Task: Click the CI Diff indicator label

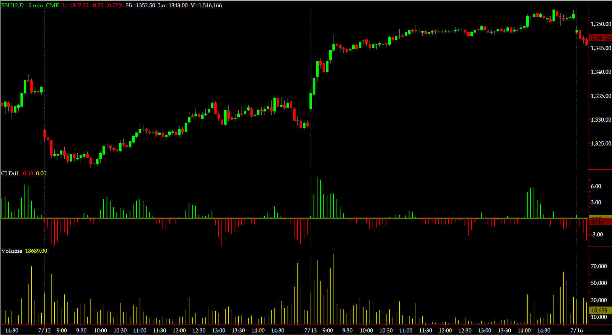Action: coord(10,173)
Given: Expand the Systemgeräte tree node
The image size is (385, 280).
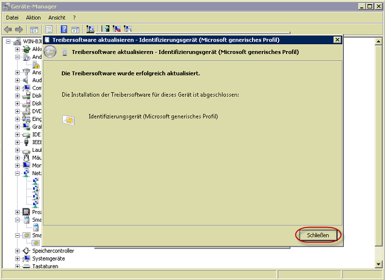Looking at the screenshot, I should coord(18,258).
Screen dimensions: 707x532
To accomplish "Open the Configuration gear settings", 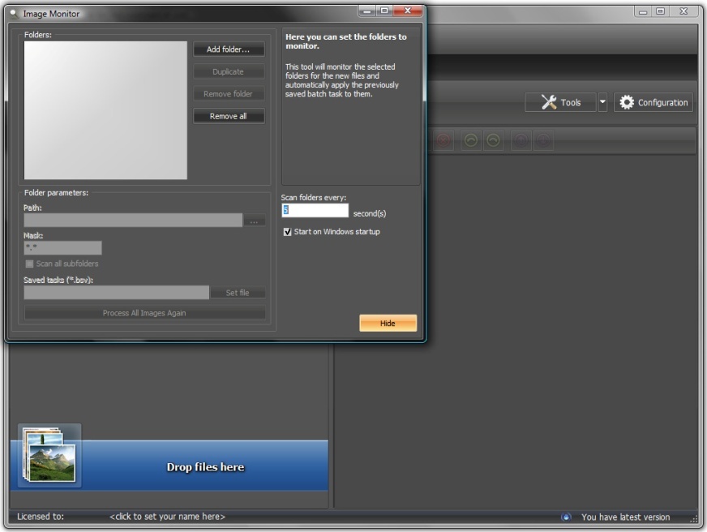I will (x=653, y=102).
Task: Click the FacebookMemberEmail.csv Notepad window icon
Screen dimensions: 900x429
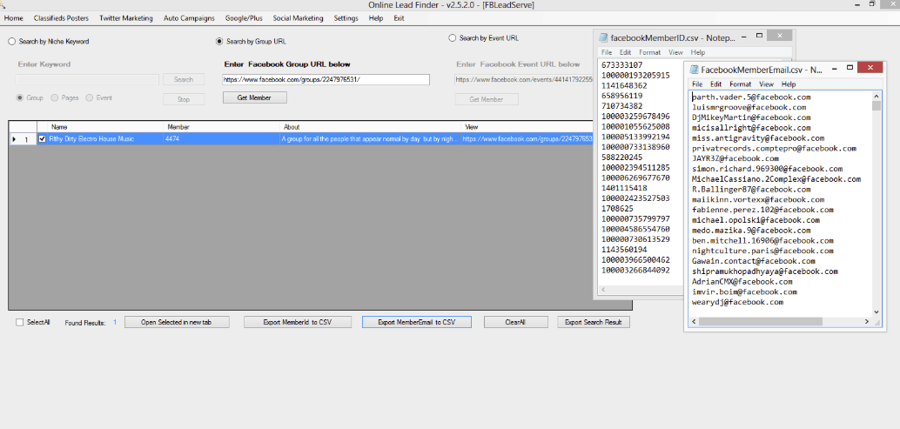Action: [694, 70]
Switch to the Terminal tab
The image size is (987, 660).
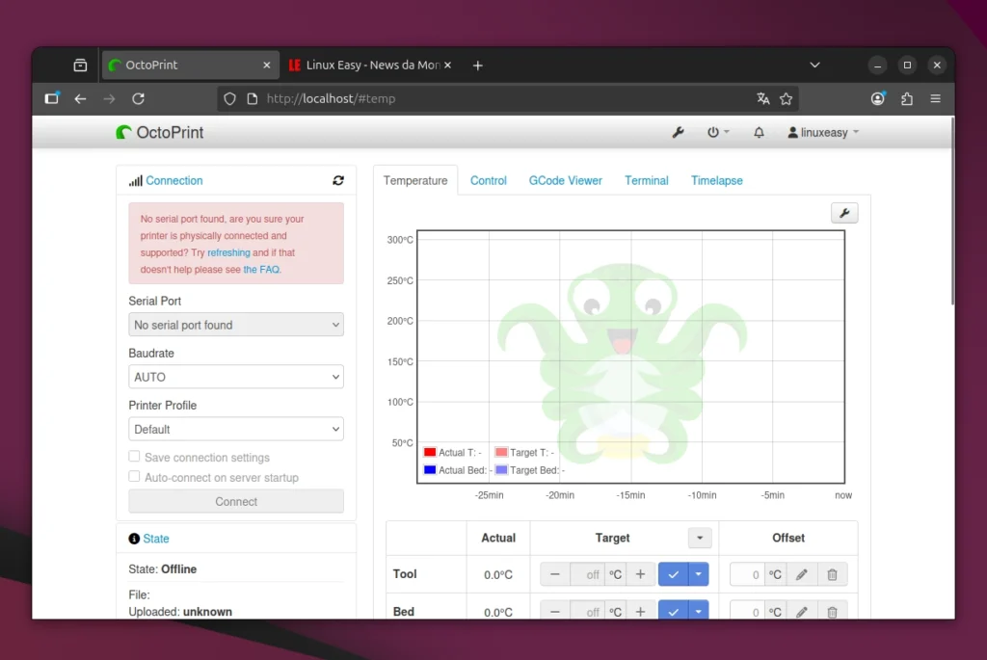(646, 180)
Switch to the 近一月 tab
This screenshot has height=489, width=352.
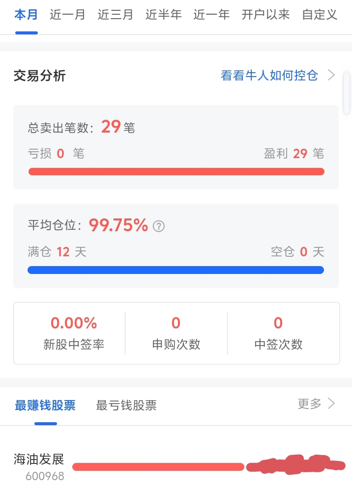67,15
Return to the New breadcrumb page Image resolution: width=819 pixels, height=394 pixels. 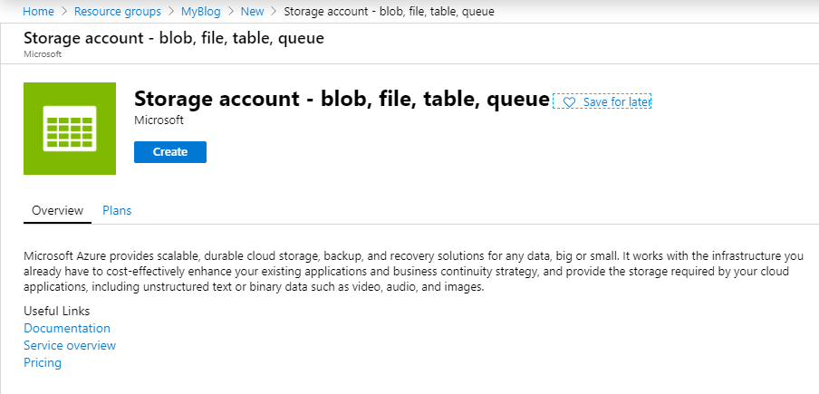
━━━
Once the line with "Task: Click the FacebookMemberEmail.csv" is found, output it and every line after it through the end of the listing, exactly, without pictures.

Task: Click the FacebookMemberEmail.csv Notepad window icon
Screen dimensions: 900x429
Action: [694, 70]
Switch to the Terminal tab
The image size is (987, 660).
(646, 180)
Switch to the 近一月 tab
This screenshot has height=489, width=352.
67,15
Return to the New breadcrumb page Image resolution: width=819 pixels, height=394 pixels. 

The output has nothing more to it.